Avec sa formation de directeur dans la grande distribution, rien ne prédisposait réellement Alain Maurer à devenir éditeur de presse. C’est à la faveur d’un poste au sein de la régie qui commercialisait la publication“Tours Madame” qu’il découvre ce métier. Le titre sera mis en vente peu de temps après en 1987. Il saisit alors l’occasion de le racheter à parts égales avec deux autres associés, et crée la société éditrice Media Concept. “Le pari était de positionner ce support comme un magazine, tout en satisfaisant aux exigences d’un gratuit”, explique-t-il. L’association ne résiste pas aux premières difficultés. Quelques années plus tard, Alain Maurer décide d’en prendre seul la gérance. “J’ai raclé les fonds de tiroirs. Une nouvelle maquette est lancée. Trois ans après, le CA est multiplié par deux. La création est une période privilégiée. Tout est beau ! Mais c’est également d’immenses moments de stress. Chaque jour est remis en question. On prouve aux autres ce que l’on est capable de faire, et on se le prouve à soi-même”, s’enthousiasme- t-il, comme si c’était hier. Tours Madame fête aujourd’hui ses 20 ans. Il est le seul support gratuit diffusé tous les mois à 80 000 exemplaires dans les boîtes à lettres de quartiers ciblés de l’agglomération tourangelle, ainsi que dans les principales communes du département. Le magazine fait travailler 6 salariés et génère un chiffre d’affaires annuel de 550 000 euros.

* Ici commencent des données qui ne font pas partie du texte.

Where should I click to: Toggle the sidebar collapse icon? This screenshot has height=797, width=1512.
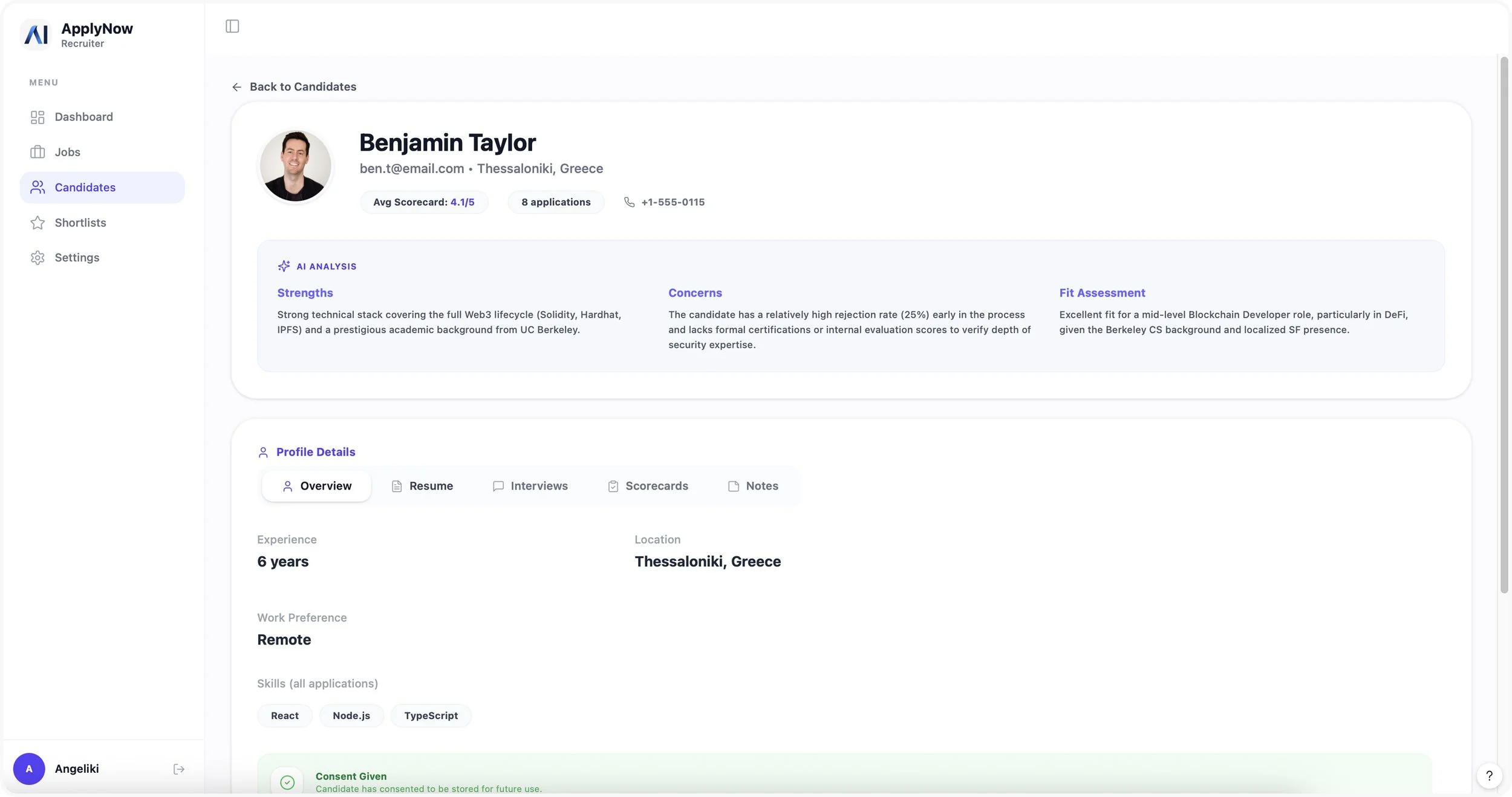coord(232,26)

Romuald Flohic et Frédéric Miniou
Alter-Négo

Romuald Flohic et Frédéric Miniou - Photo : A.B.
Ils avaient tous deux la même entreprise bretonne pour employeur, et “la même envie de passer de l’autre côté du miroir.” Poussés par leur ambition de vivre autre chose, Romuald Flohic et Frédéric Miniou optent pour la création à Tours de leur entreprise, Alter-Négo, en janvier 2004. “Le parcours administratif pour le créateur reste lourd”, observent-ils. “Pour autant, cela permet d’apprendre beaucoup de choses, de rencontrer des gens intéressants dans les chambres de commerce, banques, cabinets comptables...” Dorénavant, les antennes pour téléphonie mobile et la TNT font partie de leur univers professionnel. Les deux cogérants interviennent dans la recherche, conception et négociation des sites susceptibles d’accueillir les relais. “Nous vivons une aventure humaine extraordinaire. Nous sommes libres de nos décisions. Cela n’a pas de prix, même si nous ne devons pas compter nos heures. Chaque décision est importante et nous responsabilise, car elle n’implique pas que nous, mais aussi nos collaborateurs.” Aujourd’hui, Alter-Négo emploie 4 salariés, 2 CNE, et un recrutement est en cours. “La création du premier emploi a été une énorme satisfaction. Il en est de même pour chaque nouvel arrivant.” Exemplaire dans son parcours, Alter- Négo a été distinguée en janvier dernier par le Sénat, dans le cadre des Masters 2006 de la création d’entreprise.


Christophe Bardu
Groupe 8&5

C’est en 1986, à Paris, que Christophe Bardu crée sa première agence de conseil en gestion de patrimoine, qu’il transfère deux plus tard à Tours. “Là, je développe mon portefeuille de clientèle et offre parallèlement mes services en tant que formateur et manageur de réseaux de vente pour des produits immobiliers fabriqués par d’autres entreprises”, explique-t-il. En 1998, il fait prendre un nouveau virage à son activité en décidant d’internaliser l’ensemble de ces services annexes. “En quelques années, je fonde successivement plusieurs sociétés, à partir de petits effectifs pour poursuivre mon métier d’origine et préparer la construction de nouvelles entités”. C’est ainsi que voit le jour, sous la dénomination “8&5”, un groupe pluridisciplinaire en gestion de patrimoine, promotion immobilière, transaction, gestion-location, syndic, communication, et dernièrement séjours et voyages. Christophe Bardu est le fondateur de la holding et des six sociétés qu’elle fédère. “Il faut avoir une ligne directrice et composer avec les difficultés rencontrées. L’association est un mariage difficile à réussir. Pour vivre, une entreprise a besoin de grandir et doit offrir des perspectives de carrière à ses collaborateurs”, conclut-il. Aujourd’hui, le groupe 8&5 emploie une trentaine de personnes, contre quatre en 2003.